Effect of GPCR agonists, antagonists, and PDE inhibition on PKA activities. The Rluc-PCA was detected from transiently transfected HEK293T cells grown on white-walled 96-well microtiter plates. (A) Effect of combinations of alprenolol (10 μM, 60 min) pretreatment and isoproterenol (10 μM, 15 min) treatment of stable HEK293 clones expressing the β₂AR on Reg-F(1):Cat-F(2) or Reg-F(1):Reg-F(2) (mean ± SD from triplicates). (B) Effect of SR121463B (10 μM, 60 min) pretreatment and AVP (100 nM, 15 min) treatment of stable HEK293 clones expressing the V₂R on Reg-F(1):Cat-F(2) or Reg-F(1):Reg-F(2) (mean ± SD triplicates). (C) Stable V₂R-HEK293 and β₂AR-HEK293 cells were pretreated for indicated times with milrinone (10 μM) and increasing concentrations of rolipram (μM) followed by plate reader analysis of the effect on the Reg-F(1):Cat-F(2) (mean ± SD from three independent experiments). (D) Stable β₂AR-HEK293 cells were pretreated for 30 min with the selective β₂AR-antagonist ICI118,551 (1 μM) and isoproterenol (1 μM, 15 min) or increasing concentrations of rolipram (μM, 15 min) followed by Rluc-PCA analysis of Reg-F(1):Cat-F(2) (mean ± SD from three independent experiments).

Fig. 5.

Identification of endogenously expressed GPCR cascades using the Rluc-PCA PKA reporter. (A) The Rluc-PCA was detected from attached HEK293T, HeLa, COS7, or U2OS cells grown on white-walled 96-well microtiter plates. Shown is the effect of combinations of alprenolol (10 μM, 60 min) pretreatment and isoproterenol (10 μM, 15 min) treatment and combinations of SR121463B (1 μM, 60 min) pretreatment and AVP (100 nM, 15 min) treatment on Reg-F(1):Cat-F(2) (mean ± SD from three independent experiments). (B) The Rluc-PCA was detected from U2OS cells stably expressing Reg-F(1):Cat-F(2) in the presence and absence of isoproterenol (1 μM) (Left).
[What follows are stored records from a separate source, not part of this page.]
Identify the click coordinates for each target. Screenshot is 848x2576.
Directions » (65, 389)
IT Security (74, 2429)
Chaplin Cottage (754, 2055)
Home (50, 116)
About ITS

Immunoblot analysis verifies the expression of endogenously expressed and overexpressed regulatory and catalytic PKA subunits. EC₅₀ values for isoproterenol-mediated β-adrenergic activation were obtained by using increasing concentrations of the ligand measured as changes of Reg-F(1):Cat-F(2) (Right; mean ± SD from three independent experiments). (C) Real-time kinetics (normalized on the control experiment) in response to isoproterenol (1 μM) of Reg-F(1):Cat-F(2) recorded with attached U2OS cells (stable clone 1; three independent samples, representative experiment). Washing steps were performed four times with PBS after 10 min of first isoproterenol treatment. (D) Real-time kinetics (normalized on the control experiment) of changes of Reg-F(1):Cat-F(2) recorded with attached U2OS cells (stable clone 1) when treated with combinations of ICI118,551, alprenolol (both 10 μM, pretreatment 60 min), and isoproterenol (1 μM). Half-times of PKA dissociation were calculated from three independent experiments (mean ± SD). Calculation of EC₅₀ and t_1/2 values and curve fittings were done with Prism 3.01 (GraphPad) (mean ± SD from at least three independent samples).